The SMART stats of the drive says it's at 88% health out of 100%, AKA it'll be dead when it reaches 0%. This is the wear and tear on the drive after ~6 years of full time usage on my primary all around dev / video creating / gaming workstation. It's been powered on 112 times for a grand total of 53,152 running hours and I've written 31TB total to it. 53,152 hours is 2,214 days or a little over 6 years. I keep my workstation on all the time short of power outages that drain my UPS or if I leave my place for days.
Here's a screenshot of all of the SMART stats: https://twitter.com/nickjanetakis/status/1357127351772012544
I go out of my way to save large files (videos) and other media (games, etc.) on a HDD but generally most apps are installed on the SSD and I don't really think about the writes.

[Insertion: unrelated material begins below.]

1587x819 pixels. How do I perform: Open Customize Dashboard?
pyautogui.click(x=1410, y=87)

Also the disk that it's on is over 50% full so that also degrades it faster as there's fewer blocks to wear level with.
You can see this from the warranty for example, which for the Samsung 970 EVO[1] goes linearly from 150TBW for the 250GB model up to 1200TBW for the 2000GB model.

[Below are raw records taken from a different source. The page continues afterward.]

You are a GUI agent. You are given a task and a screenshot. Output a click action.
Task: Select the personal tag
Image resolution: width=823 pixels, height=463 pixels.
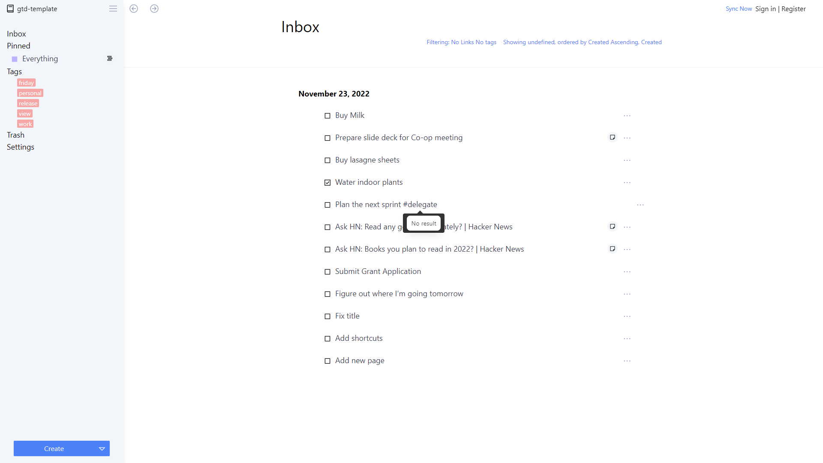coord(30,93)
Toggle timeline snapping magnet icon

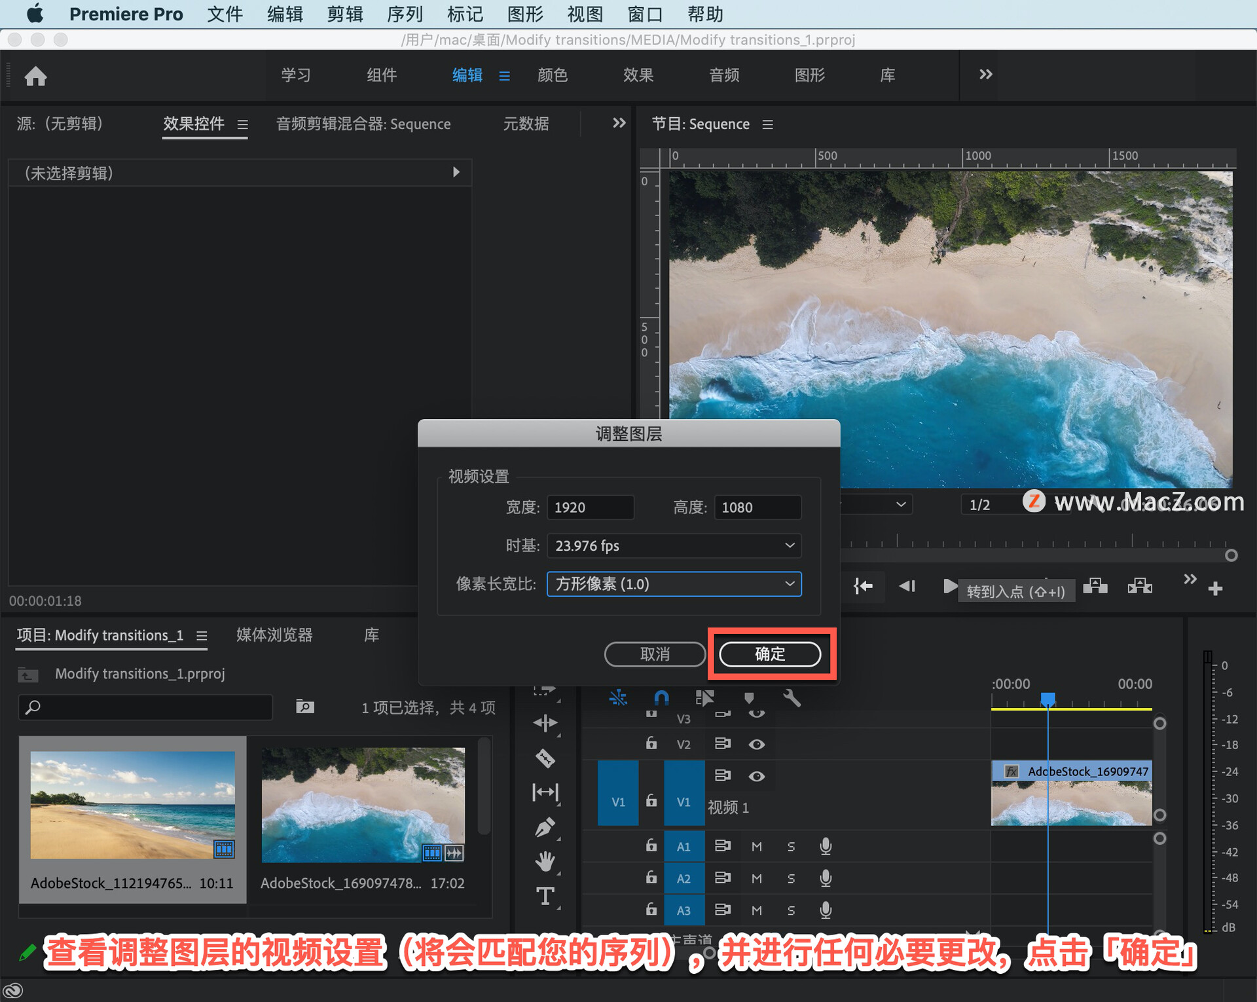[x=661, y=698]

So if you take the 1000GB model with its 600TBW warranty, you can write 50BG of data per day for over 32 years before you're exhausted the drive write warranty.

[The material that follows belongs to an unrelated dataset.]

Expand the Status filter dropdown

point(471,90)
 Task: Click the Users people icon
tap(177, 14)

[1]: https://www.samsung.com/semiconductor/minisite/ssd/product/c... (under "MORE SPECS")
Generally you're looking at hundreds of terabytes, if not more than a petabyte in total write capacity before the drive is unusable.
This is for older drives (~6 years old as I said), and I don't know enough about storage technology and where it's come since then to say, but I imagine things probably have not gotten worse.
[0]: https://techreport.com/review/27909/the-ssd-endurance-experi...
I am afraid they did, consumer SSDs moved from MLC (2 bits per cell) to TLC (3) or QLC (4). Durability changed from multiple petabytes to low hundreds of terabytes. Still a lot, but I suspect the test would be a lot shorter now.